Artigo

Existências negras: inspire que a luta depende de nós

Dores internas precisam ser ouvidas, inicialmente por nós, uma autoanálise que nos faça olhar para nossas dores, traumas, relacionamentos etc. Elas reverberam e transformam-se em lutas, bem sabemos

Mariana Almada* 

Vamos dar uma pausa, res-pi-re-mos e inspiremo-nos. Peito para fora, vamos lá, lutas e forças! Peito para dentro, fragilidades e forças! A cada evento, resistências negras! E, com eles, a discussão das nossas pautas, sobretudo as que nos custam caro — por serem fundamentais para o desenrolar dos racismos que nos afetam, o que evoca sentimentos, sensações prejudiciais, apontando sérios problemas de saúde mental.

Vamos fazer um recorte para reflexão das pessoas de luta. É sabido que os movimentos, como os sociais, antirracismo, feministas, no intuito de "combater o bom combate", naturalmente fazem com que as pessoas abram seus peitos para os enfrentamentos em busca de soluções plausíveis. Falamos aqui de todas as pessoas que colocam seus corpos, suas vozes, seus punhos cerrados à frente de manifestações, numa atitude de força e coragem em defesa de suas comunidades. É uma questão de tomada de consciência e duras críticas ao sistema que distancia, mata e massacra a população negra. Visto que seja assim, é de nosso entendimento que, ao fazer ecoar nossa história, reconhecimento e reparações, acirram nossa luta de peito pra fora.

O racismo tem seus disfarces. Pode vir sutil, voraz ou agressivo. Chega rasgando nossos peitos e punhos. Frente a questões, como enfrentamentos diários, passeatas, marchas, estamos constantemente fazendo ressoar nossos pensamentos, angústias, justiças e dores. O que realmente precisamos é de escutas sensíveis a essa causa, porque essa é uma questão de todas as pessoas e, como diz o jornalista e psicanalista Roberto Rodrigues, "se o racismo é uma questão social,... é preciso ouvir o que está além dos ruídos sociais."

O que "está além dos ruídos sociais" pensamos que possa estar subjetivamente dentro de nós! Aqui, entramos em outra luta, o que chamaremos de peito pra dentro. Junto às reflexões frente a esse termo, trazemos novamente o pensamento de Rodrigues: "O negro brasileiro é um negro único no mundo porque não se vê como um povo. Não foi educado para se ver como um povo. O negro brasileiro foi programado para sequer se ver como negro."

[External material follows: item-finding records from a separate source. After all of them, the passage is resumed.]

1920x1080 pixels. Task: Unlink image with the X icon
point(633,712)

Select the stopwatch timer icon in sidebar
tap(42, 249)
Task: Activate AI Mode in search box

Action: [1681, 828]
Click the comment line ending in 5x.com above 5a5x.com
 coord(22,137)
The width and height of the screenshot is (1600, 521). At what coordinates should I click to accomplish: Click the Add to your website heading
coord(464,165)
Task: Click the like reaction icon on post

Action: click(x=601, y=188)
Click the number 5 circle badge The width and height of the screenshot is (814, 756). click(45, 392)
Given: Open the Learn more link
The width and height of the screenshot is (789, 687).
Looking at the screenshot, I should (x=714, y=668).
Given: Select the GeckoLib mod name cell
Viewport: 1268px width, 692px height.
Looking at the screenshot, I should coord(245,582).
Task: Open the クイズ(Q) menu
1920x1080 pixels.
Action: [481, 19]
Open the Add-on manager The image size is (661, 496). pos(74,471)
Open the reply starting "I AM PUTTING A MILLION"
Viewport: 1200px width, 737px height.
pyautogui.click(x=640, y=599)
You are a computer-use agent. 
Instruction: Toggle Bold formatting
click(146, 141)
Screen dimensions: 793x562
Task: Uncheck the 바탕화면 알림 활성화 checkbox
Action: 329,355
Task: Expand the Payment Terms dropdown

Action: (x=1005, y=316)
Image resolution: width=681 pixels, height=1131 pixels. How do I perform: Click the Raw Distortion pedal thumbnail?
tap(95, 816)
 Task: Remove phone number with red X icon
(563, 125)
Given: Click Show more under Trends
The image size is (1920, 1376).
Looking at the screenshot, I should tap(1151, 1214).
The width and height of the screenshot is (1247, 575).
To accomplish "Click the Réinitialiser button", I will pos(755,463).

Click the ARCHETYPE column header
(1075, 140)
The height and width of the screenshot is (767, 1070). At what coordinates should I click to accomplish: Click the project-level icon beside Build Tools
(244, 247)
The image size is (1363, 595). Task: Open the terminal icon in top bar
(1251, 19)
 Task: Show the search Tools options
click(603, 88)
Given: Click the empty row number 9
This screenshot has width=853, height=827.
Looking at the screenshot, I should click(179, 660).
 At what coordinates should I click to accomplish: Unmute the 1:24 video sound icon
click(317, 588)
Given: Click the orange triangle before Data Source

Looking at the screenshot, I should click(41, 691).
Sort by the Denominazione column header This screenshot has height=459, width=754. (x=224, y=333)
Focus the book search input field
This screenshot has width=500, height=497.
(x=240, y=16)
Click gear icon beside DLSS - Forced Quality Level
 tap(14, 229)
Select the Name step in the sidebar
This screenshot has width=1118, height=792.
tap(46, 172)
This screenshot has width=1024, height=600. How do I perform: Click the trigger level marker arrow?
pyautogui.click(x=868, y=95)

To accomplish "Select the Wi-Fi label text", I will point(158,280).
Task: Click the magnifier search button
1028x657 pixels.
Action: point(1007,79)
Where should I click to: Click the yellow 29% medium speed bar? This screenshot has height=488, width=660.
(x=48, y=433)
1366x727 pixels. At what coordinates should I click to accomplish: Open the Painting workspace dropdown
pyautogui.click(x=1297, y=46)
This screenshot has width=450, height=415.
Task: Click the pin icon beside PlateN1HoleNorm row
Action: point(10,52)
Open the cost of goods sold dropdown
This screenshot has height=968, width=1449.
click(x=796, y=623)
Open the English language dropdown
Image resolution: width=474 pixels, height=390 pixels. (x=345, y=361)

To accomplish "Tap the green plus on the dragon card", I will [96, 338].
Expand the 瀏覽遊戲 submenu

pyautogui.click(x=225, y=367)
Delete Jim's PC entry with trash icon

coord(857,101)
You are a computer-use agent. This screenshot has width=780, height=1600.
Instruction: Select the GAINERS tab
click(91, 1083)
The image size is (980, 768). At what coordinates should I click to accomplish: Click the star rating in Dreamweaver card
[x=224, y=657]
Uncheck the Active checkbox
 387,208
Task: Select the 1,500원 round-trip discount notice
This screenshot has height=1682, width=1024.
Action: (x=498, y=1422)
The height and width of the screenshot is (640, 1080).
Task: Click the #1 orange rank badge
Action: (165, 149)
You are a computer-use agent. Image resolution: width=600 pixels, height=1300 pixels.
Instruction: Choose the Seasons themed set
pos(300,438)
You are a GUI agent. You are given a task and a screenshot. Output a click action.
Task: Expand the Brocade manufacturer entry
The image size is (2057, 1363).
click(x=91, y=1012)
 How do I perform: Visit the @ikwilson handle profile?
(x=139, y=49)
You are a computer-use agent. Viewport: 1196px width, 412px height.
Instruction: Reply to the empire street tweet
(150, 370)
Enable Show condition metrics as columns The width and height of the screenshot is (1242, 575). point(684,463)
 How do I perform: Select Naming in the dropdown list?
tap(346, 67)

Sendo assim, dores internas precisam ser ouvidas, inicialmente por nós,  uma autoanálise que nos faça olhar para nossas dores, traumas, relacionamentos etc. Elas reverberam e transformam-se em lutas, bem sabemos. Por isso, o autocuidado.

Lembramos aqui a teoria freudiana em "recordar, repetir e elaborar", processos pelos quais passamos e que exigem um trabalho psíquico intenso, que, por vezes, implica em olhar para si e buscar respostas que, apenas nós, no "divã pessoal", podemos responder. Por isso, trazemos o olhar do que significa a luta por uma causa dentro ou fora de nós, significados que nos incomodam ou nos acomodam, nos fortalecem ou enfraquecem. Diz Freud: é "apenas através de sua própria experiência e infortúnios que uma pessoa se torna sagaz". Façamos assim com nossas lutas.

Vivemos desde sempre numa sociedade hegemonicamente branca, que nos torna invisíveis, inferiores, que nos pregam um protótipo de identidade, e, o pior, nos identificamos. Sobrevivemos e vivemos a um racismo perverso e por herança, em que os nossos, digo, a nossa ancestralidade negra, sofreu e que hoje para nós é um sinal, um símbolo de resistência proclamando ao mundo quem somos nós. E, mesmo assim, seguem as dores e marcas do racismo, como diz Silvio Almeida, "que se manifesta por meio de práticas conscientes ou inconscientes que culminam em desvantagens ou privilégios para indivíduos, a depender do grupo racial ao qual pertençam."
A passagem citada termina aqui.